The Cherry and Whites’ victory secured them the English Premiership’s place in the play-offs system for a place in next season’s elite Champions Cup. In it they will first play the seventh-placed team in the Guinness Pro12 – which is currently Edinburgh – and then the winners of that would face the eighth-placed team from the French Top 14.

Edinburgh are a point behind sixth-placed Scarlets and four ahead of Connacht in eighth. Their final two Pro12 games are away to Newport Gwent Dragons – the team they routed to reach the Euro final – this Friday and then home to deposed champions Leinster, who have nothing left to play for, on the final Saturday of the regular season. Scarlets’ final fixtures are Cardiff at home and Treviso away. Connacht finish up with Zebre away and Ospreys at home. On paper, you would have to say the Welsh side would be favourites, which, assuming Edinburgh hold on to seventh spot, would see them facing Gloucester.

Edinburgh skipper Mike Coman said of the potential rematch: “Our first goal is to finish sixth but if that does happen it would be nice to get another shot at them.”

Coach Alan Solomons said he was confident his players would bounce back from the pain of losing the final and be firing for Friday’s huge match at the Dragons: “The one thing we have prided ourselves on is our resilience,” said the South African. “The guys are determined to see the season out in style. But it’s never an easy game at Newport and after what happened in the semi they will look to make it tough for us.”

Solomons was quick to admit it had not been a great performance by his troops but praised the resilience shown. It was not the greatest of games, with cup-final nerves affecting both sides, but it was compelling and great to see a Scottish side involved in this type of occasion. The Edinburgh fans played a vocal part in a raucous atmosphere and will surely now have a taste for more.

Edinburgh were ultimately outclassed in the final for long periods and could have been dead by half-time. But they were brave, hung in there and, following the red carding of Gloucester’s Bill Meakes, got themselves to within a converted score of glory. The bad habit of making mistakes at crucial times resurfaced, though, and a penalty was conceded while pressing in the Gloucester 22 with seven minutes left.

Solomons’ two-year deal is up at the end of the season but he has spoken of his desire to stay and it is expected this will be clarified soon.

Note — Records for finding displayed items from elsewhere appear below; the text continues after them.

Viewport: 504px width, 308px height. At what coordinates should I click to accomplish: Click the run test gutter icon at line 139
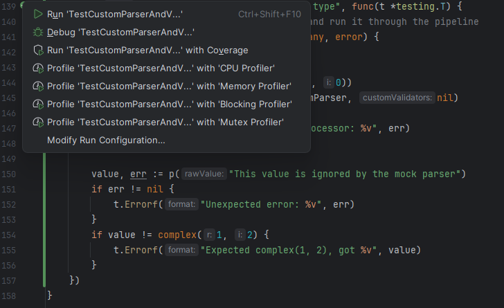[23, 5]
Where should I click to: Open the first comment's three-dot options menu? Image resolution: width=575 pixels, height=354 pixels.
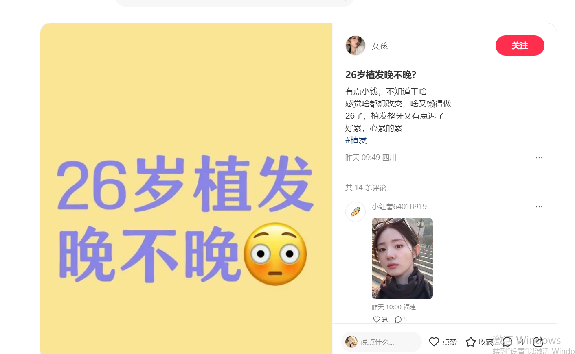pyautogui.click(x=539, y=207)
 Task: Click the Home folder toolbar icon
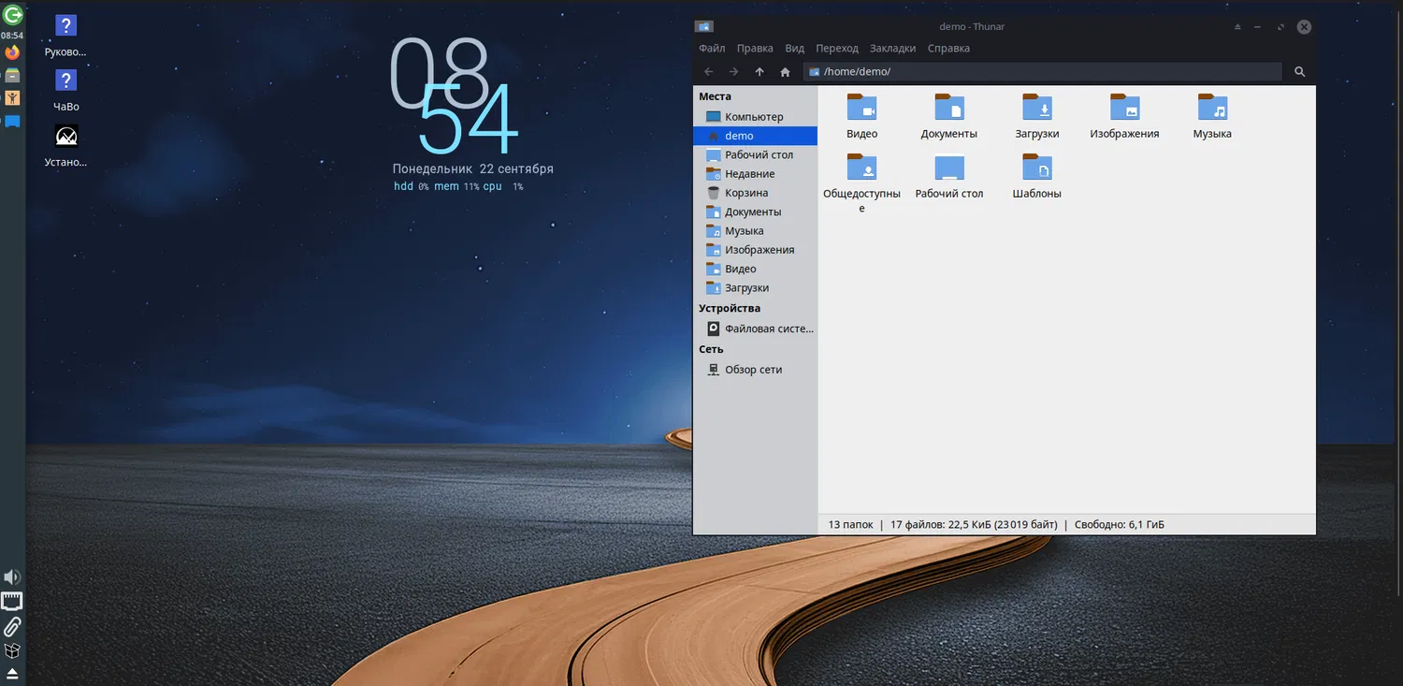click(x=785, y=72)
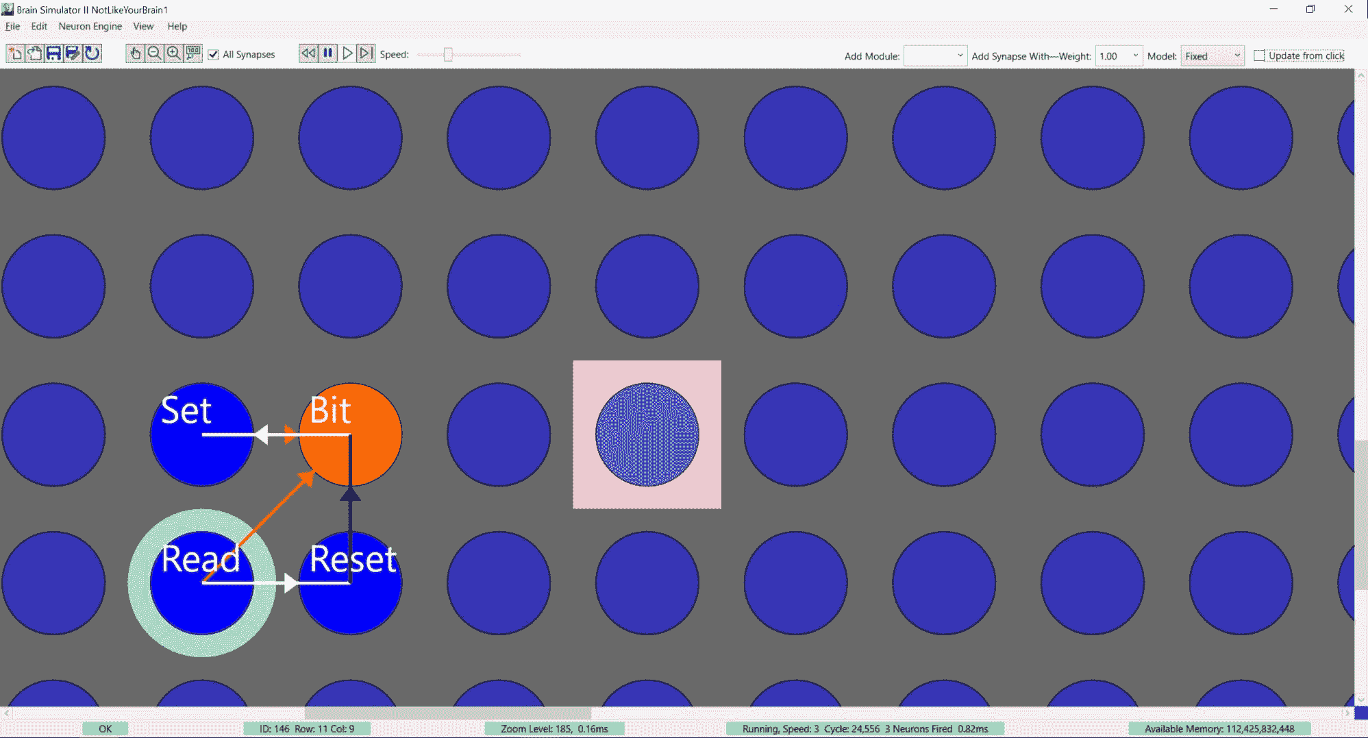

Some rebuilding will be required, off the pitch as well as on. Edinburgh’s back-room staff is currently dwarfed by Glasgow’s, with Solomons’ assistant, Stevie Scott, also covering the roles of forwards and defence coach.

When looking back at his two years up until now the South African has, with some justification, pointed out that in his first season he arrived late and inherited a poorly conditioned squad in a state of some disarray. This season has seen a steadying of the ship, tangible progress and some excellent results. Next season will be when things will be expected to come together – which means operating in the upper reaches of the Pro12 and being competitive in Europe – whichever of the two competitions they end up in.

After all the hype about his battle with young pretender Sam Hidalgo-Clyne, Scotland skipper Greig Laidlaw made his point with a controlled display and near faultless goalkicking.

Hidalgo-Clyne reflected: “It wasn’t about me and Greig. Obviously that comes with the game but it was about Edinburgh winning the game and unfortunately we didn’t do that.

“It’s my first final and I’m going to take a lot from it. It was a great experience. We were defending for a long period of time and they got on top of us.”

Laidlaw said: “I’ve still got a lot of mates at Edinburgh so it was tough to see them at the end but that is why I came to Gloucester –to win things.”